Abstract
Aggressive digital papillary adenocarcinoma (ADPAca) is a rare, underreported, and often misdiagnosed malignant tumour of the eccrine sweat gland, with high recurrence and metastatic potential. We present a case of a painless mass over the middle phalanx of the dominant index finger in a 51-year-old man. The mass was present for over 20 years, which had slowly increased in size. The patient only presented when it began to interfere with his profession as an electrician. The clinical presentation was consistent with a giant cell tumour. Histological diagnosis was of an ADPAca. Staging investigations were negative and he subsequently went on to have a ray amputation. The importance of high clinical suspicion of digit lesions is highlighted. No specific histologic features have been identified to predict recurrence or metastasis. We review the merits of performing sentinel node biopsy and alternative treatment options such as Moh’s micrographic surgery. We review the international literature to assess metastatic potential and follow-up requirements.
Highlights
Aggressive digital papillary adenocarcinoma (ADPAca) is a rare, underreported, malignant tumour of the eccrine sweat gland, with high recurrence and metastatic potential [1]

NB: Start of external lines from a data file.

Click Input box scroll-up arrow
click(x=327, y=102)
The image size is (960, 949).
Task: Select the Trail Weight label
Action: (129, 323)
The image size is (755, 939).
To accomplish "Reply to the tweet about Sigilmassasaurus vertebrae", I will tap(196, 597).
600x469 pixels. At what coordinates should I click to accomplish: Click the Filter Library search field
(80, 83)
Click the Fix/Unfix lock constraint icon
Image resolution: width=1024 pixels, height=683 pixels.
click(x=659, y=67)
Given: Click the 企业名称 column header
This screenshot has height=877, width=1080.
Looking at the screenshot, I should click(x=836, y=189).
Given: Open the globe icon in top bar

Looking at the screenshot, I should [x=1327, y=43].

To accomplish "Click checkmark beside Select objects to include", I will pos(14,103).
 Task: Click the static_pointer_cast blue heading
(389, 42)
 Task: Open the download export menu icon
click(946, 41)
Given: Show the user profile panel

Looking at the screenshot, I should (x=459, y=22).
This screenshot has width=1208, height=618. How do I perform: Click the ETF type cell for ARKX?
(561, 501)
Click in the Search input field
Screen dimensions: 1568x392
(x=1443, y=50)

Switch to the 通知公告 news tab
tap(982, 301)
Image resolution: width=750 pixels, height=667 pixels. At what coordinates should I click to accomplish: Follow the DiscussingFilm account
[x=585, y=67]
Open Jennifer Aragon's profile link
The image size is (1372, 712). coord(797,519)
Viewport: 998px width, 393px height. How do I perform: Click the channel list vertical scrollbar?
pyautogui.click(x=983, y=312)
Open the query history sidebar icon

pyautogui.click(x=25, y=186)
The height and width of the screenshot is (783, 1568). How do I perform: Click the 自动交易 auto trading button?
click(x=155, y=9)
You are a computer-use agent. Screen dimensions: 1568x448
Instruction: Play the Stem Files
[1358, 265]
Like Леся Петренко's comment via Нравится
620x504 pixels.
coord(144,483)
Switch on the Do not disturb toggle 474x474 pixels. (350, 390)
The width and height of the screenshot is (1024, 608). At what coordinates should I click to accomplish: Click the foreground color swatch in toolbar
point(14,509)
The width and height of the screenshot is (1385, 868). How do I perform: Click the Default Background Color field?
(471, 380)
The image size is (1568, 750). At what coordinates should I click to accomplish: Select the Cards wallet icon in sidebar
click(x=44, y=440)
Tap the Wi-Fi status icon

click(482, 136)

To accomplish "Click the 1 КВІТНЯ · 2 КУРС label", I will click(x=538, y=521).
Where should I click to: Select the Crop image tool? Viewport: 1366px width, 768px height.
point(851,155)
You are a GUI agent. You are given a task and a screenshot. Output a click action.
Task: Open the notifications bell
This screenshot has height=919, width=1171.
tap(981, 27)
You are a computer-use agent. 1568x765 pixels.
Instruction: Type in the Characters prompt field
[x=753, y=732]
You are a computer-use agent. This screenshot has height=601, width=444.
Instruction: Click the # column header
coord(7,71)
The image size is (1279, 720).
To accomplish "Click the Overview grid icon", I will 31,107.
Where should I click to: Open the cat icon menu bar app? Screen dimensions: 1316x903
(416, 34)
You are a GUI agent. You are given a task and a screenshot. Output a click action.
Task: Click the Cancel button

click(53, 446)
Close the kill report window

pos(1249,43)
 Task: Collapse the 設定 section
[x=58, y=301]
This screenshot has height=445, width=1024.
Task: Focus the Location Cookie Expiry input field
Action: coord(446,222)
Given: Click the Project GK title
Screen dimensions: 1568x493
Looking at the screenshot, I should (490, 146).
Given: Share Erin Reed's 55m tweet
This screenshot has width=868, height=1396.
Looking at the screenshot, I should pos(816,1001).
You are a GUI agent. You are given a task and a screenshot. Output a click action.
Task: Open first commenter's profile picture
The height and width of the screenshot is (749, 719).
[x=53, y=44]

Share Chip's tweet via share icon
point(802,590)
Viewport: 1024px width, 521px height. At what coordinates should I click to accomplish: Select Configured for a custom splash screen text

We review the merits of performing sentinel node biopsy and alternative treatment options such as Moh’s micrographic surgery
We present the case of a patient with a painless, slow-growing mass that clinically resembled a giant cell tumour
Summary
Aggressive digital papillary adenocarcinoma (ADPAca) is a rare, underreported, malignant tumour of the eccrine sweat gland, with high recurrence and metastatic potential [1]. We present the case of a patient with a painless, slow-growing mass that clinically resembled a giant cell tumour. A 51-year-old, right-hand-dominant electrician presented to the outpatient clinic, with a slow-growing, painless mass over the middle phalanx of his dominant index finger (Figures 1-2). Following a discussion at our institution's skin cancer multidisciplinary team meeting, it was concluded that a sentinel node biopsy was not warranted, and he subsequently went on to have a ray amputation of his index finger (Figure 4). Final histology showed involvement of the skin only, with the lesion widely excised (Figures 5-6)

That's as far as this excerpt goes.